Error Handling for Two-Phase Commit in Distributed Transactions
Error Handling for Two-Phase Commit in Distributed Transactions
1. Background
In Klustron, our team has successfully avoided the pitfalls of the classic two-phase commit algorithm in the two-phase commit mechanism for distributed transaction processing.
In terms of the mechanism and principles of the two-phase commit for distributed transaction processing, we have improved its disaster recovery and error handling capabilities, ensuring that at any time, the failure of any node, network failure, or timeout of the Klustron cluster will not cause inconsistencies or loss of data managed by the cluster.
This article will elaborate on the error handling principles and mechanisms of distributed transactions in the two-phase commit algorithm, as well as latency costs in Klustron.
2. How does Klustron handle errors in the two-phase commit algorithm?
In the working scenarios of distributed database clusters in production environments, usually less than 0.01% of distributed transaction commits will encounter errors. However, we still need to handle all possible errors because even if one of the 100 billion transactions fails to commit correctly, it can result in data errors for users.
The database system is designed to ensure that transactions are always committed correctly, and ACID guarantees always hold, without exception.
This is more complex for distributed database systems than for single-node databases, as there are more possible sources of errors (multiple computing nodes, multiple storage nodes, and their network connections).
This is why the design and implementation of database systems are so complex, and that of distributed database systems is even more complex.
Next, let's take a look at how the Klustron cluster handles errors that occur during the distributed transaction submission process.

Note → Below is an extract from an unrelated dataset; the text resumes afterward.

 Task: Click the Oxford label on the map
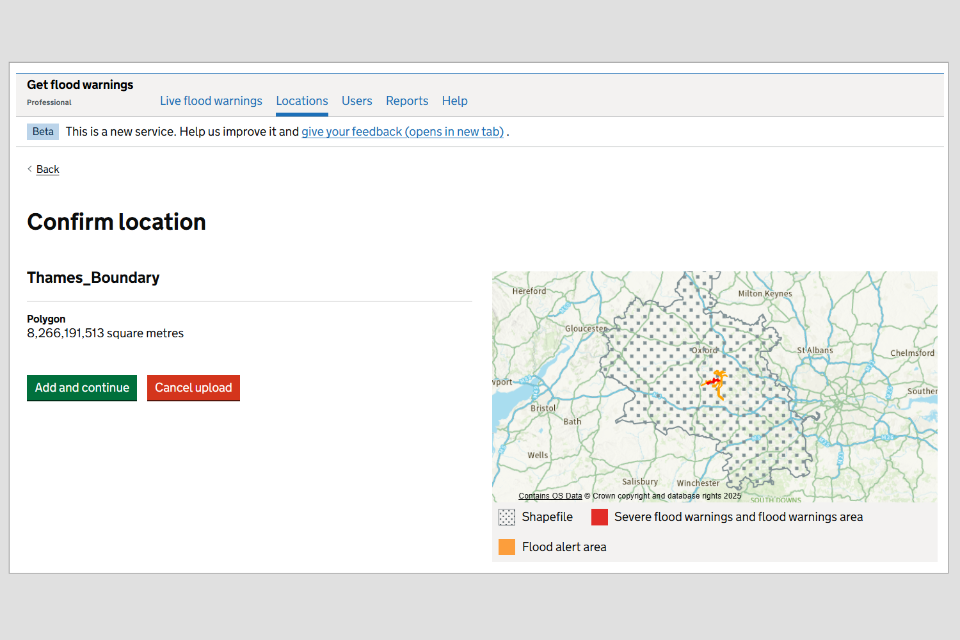tap(705, 351)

We will discuss the error handling for each phase of the two-phase commit, as well as error handling for batch commit log writing.
2.1 Error Handling in Phase One
As shown in the above figure, if there is a statement error, network disconnection, or timeout during the prepare phase, GTM will submit a rollback record request to GTSS, immediately send a rollback command to the error node and disconnect the timed-out connection without waiting for its response, and return an error to the client, informing the client that the GT transaction has been rolled back.
GTSS records the commit instruction of the GT in the commit log as ROLLBACK, so that cluster_mgr can subsequently roll back its prepared transaction branches.
2.2 Error Handling in Batch Commit Logging
As shown in the above figure, if there is an error or timeout during the GTSS commit log write, GTM will roll back all prepared transaction branches of GT, that is, send XA ROLLBACK to all storage clusters written by GT, and then return 'Aborted' to the client regardless of the result.
Even if XA ROLLBACK fails to send, this transaction branch will still be rolled back by the cluster_mgr as expected.
2.3 Error Handling in Phase Two
As shown in the above figure, if there is a network error or timeout during the second phase, it still returns a successful commit to the client.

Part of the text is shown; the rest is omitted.